I love Facebook. My friends would say that this is a conversion not dissimilar from that of St. Paul on the road to Damascus, because a few years ago I was the proud owner of a T-shirt that defiantly proclaimed “No I am not on f**king Facebook”.
Why the u-turn? Well I came to the realisation that if this blog was to have any chance of survival, I had to have some sort of social media account set up – so I chose Facebook and Twitter.
Besides I have to move with the times like my friend Ngozi did. I dated her brother many years ago before he came out to her and the rest of the family. Whenever we went to her house or met her at family gatherings, out came from her huge handbag, a photo album of available Nigerian ladies for us eligible bachelors.
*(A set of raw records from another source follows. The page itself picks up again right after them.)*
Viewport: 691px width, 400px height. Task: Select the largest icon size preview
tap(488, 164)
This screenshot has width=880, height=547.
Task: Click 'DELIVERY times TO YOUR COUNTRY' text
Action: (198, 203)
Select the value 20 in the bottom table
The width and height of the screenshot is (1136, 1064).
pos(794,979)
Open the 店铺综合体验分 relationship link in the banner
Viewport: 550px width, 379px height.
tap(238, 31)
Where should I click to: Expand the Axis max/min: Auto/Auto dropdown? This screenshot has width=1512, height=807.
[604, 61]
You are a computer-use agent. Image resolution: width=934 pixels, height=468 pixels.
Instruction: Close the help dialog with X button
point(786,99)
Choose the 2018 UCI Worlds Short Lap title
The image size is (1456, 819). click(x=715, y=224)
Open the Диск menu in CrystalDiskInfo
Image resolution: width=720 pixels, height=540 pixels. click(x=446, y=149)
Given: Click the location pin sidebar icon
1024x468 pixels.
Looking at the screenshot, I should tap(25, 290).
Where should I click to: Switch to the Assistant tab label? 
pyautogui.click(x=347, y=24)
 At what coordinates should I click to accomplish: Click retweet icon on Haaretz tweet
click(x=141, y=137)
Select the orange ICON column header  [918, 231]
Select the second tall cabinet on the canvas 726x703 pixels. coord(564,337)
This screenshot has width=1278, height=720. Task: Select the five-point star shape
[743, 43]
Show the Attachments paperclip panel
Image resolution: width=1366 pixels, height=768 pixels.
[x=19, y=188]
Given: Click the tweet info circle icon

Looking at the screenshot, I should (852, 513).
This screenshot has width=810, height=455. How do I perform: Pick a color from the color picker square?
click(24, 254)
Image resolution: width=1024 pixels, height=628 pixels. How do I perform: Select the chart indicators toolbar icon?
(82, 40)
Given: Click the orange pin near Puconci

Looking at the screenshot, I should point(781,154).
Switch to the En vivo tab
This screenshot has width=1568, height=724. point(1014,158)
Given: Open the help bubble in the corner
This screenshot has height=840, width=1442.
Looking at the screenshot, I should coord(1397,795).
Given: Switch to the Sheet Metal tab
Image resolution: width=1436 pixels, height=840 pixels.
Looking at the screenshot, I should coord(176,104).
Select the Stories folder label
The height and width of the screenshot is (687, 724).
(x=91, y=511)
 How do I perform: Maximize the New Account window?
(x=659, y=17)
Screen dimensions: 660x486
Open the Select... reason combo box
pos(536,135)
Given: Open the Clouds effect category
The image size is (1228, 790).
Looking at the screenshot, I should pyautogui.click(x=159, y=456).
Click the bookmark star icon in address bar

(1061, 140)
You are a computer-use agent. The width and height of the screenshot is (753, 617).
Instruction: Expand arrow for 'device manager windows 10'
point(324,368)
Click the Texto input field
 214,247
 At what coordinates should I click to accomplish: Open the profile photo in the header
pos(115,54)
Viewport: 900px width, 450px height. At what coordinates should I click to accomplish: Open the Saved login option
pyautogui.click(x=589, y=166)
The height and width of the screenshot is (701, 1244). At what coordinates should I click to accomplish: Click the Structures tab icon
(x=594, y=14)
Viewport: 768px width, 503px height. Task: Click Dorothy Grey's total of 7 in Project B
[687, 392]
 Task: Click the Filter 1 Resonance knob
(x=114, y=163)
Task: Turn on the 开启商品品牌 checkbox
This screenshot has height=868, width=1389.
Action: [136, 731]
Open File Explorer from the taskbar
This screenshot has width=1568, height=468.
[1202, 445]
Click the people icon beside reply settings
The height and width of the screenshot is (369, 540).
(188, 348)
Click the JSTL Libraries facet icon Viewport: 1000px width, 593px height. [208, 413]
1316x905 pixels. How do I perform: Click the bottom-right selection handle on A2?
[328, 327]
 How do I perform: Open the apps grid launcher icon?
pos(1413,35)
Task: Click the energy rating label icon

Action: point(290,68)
As far as she (and the rest of Nigeria) was concerned – No man should be single – “You must marry!!”
In Ngozi’s photo album, the girls would each have two photographs; one in a University matriculation or graduation gown holding her degree certificate and another in a nice dress standing by a flower hedge, holding a hibiscus flower and smiling demurely into the camera. Ngozi would flip to the pictures of the ladies she felt would be a good match and give a concise run down of the ladies’ qualities including their family background. She would then round off, by asking if she can start “making inquiries” on my behalf. There is nothing in it for her, other than she had a hand in matching two people up.
I bumped into Ngozi a few weeks ago (I stopped dating her brother years ago and he has since come out to the family) and we went into a coffee shop to catch up. She whipped out her Ipad logged into her Facebook account and showed me eligible guys – some hot, some not so hot- in Nigeria she thought would be good for me. Thank God she has accepted homosexuality and embraced new technology and social media, but she is still true to her “You must marry” creed!
While there has been some patchy success with the increase in readership from setting up these accounts, they have provided me some source of light entertainment and by extension some level of happiness.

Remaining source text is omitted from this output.